Bleeding by Bruton Tyrosine Kinase-Inhibitors: Dependency on Drug Type and Disease

Cancers (Basel) 2021 Mar 4;13(5):1103.PMID:33806595DOI:10.3390/cancers13051103.

Bruton tyrosine kinase (Btk) is expressed in B-lymphocytes, myeloid cells and platelets, and Btk-inhibitors (BTKi) are used to treat patients with B-cell malignancies, developed against autoimmune diseases, have been proposed as novel antithrombotic drugs, and been tested in patients with severe COVID-19. However, mild bleeding is frequent in patients with B-cell malignancies treated with the irreversible BTKi ibrutinib and the recently approved 2nd generation BTKi acalabrutinib, zanubrutinib and tirabrutinib, and also in volunteers receiving in a phase-1 study the novel irreversible BTKi BI-705564. In contrast, no bleeding has been reported in clinical trials of other BTKi. These include the brain-penetrant irreversible Tolebrutinib and evobrutinib (against multiple sclerosis), the irreversible branebrutinib, the reversible BMS-986142 and fenebrutinib (targeting rheumatoid arthritis and lupus erythematodes), and the reversible covalent rilzabrutinib (against pemphigus and immune thrombocytopenia). Remibrutinib, a novel highly selective covalent BTKi, is currently in clinical studies of autoimmune dermatological disorders. This review describes twelve BTKi approved or in clinical trials. By focusing on their pharmacological properties, targeted disease, bleeding side effects and actions on platelets it attempts to clarify the mechanisms underlying bleeding.
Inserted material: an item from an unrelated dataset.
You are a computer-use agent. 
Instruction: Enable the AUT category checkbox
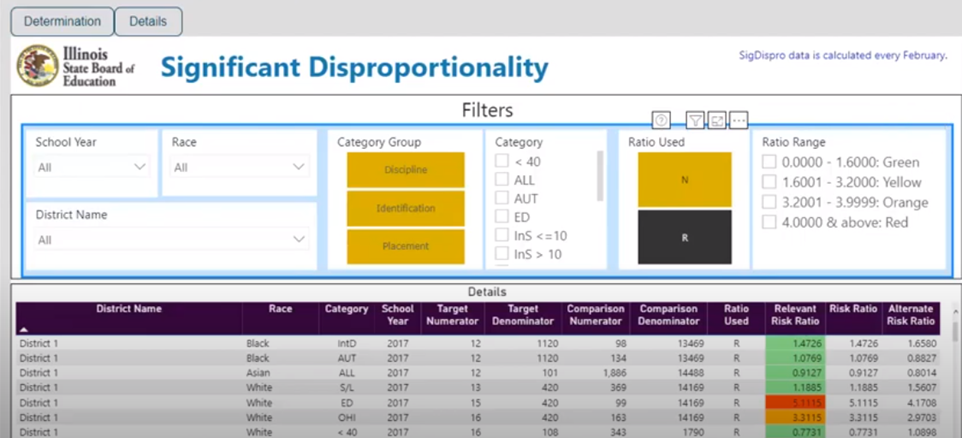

Specific platelet function tests in blood might help to estimate the probability of bleeding of newly developed BTKi.

Recent Advances in BTK Inhibitors for the Treatment of Inflammatory and Autoimmune Diseases

Molecules 2021 Aug 13;26(16):4907.PMID:34443496DOI:10.3390/molecules26164907.

Bruton's tyrosine kinase (BTK) plays a crucial role in B-cell receptor and Fc receptor signaling pathways. BTK is also involved in the regulation of Toll-like receptors and chemokine receptors. Given the central role of BTK in immunity, BTK inhibition represents a promising therapeutic approach for the treatment of inflammatory and autoimmune diseases. Great efforts have been made in developing BTK inhibitors for potential clinical applications in inflammatory and autoimmune diseases. This review covers the recent development of BTK inhibitors at preclinical and clinical stages in treating these diseases. Individual examples of three types of inhibitors, namely covalent irreversible inhibitors, covalent reversible inhibitors, and non-covalent reversible inhibitors, are discussed with a focus on their structure, bioactivity and selectivity. Contrary to expectations, reversible BTK inhibitors have not yielded a significant breakthrough so far. The development of covalent, irreversible BTK inhibitors has progressed more rapidly. Many candidates entered different stages of clinical trials; Tolebrutinib and evobrutinib are undergoing phase 3 clinical evaluation. Rilzabrutinib, a covalent reversible BTK inhibitor, is now in phase 3 clinical trials and also offers a promising future. An analysis of the protein-inhibitor interactions based on published co-crystal structures provides useful clues for the rational design of safe and effective small-molecule BTK inhibitors.